● BRIEF:
Take the line that contains "You are a computer-use agent." and every line below it to the end of the entries, and give them again exactly, leaving out any pictures.

● SOURCE INFORMATION:
____

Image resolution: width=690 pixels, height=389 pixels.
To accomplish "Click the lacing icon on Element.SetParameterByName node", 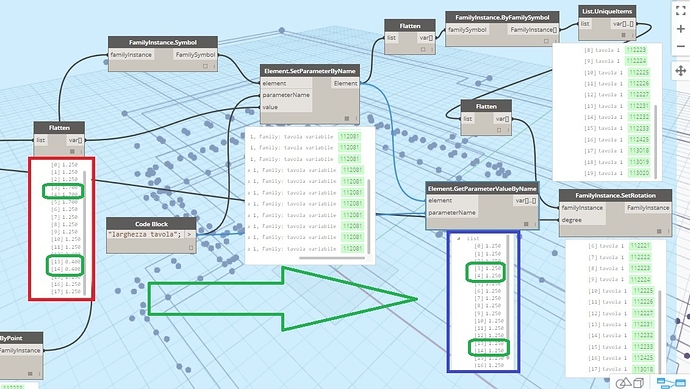I will (347, 118).
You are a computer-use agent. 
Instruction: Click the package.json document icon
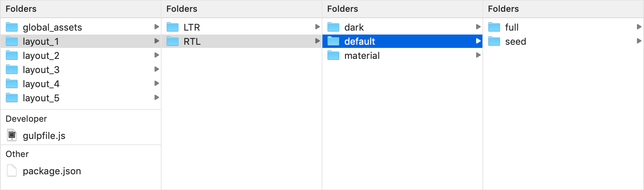pos(12,170)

____

● TASK OUTPUT:
You are a computer-use agent. 
Instruction: Click the package.json document icon
pos(12,170)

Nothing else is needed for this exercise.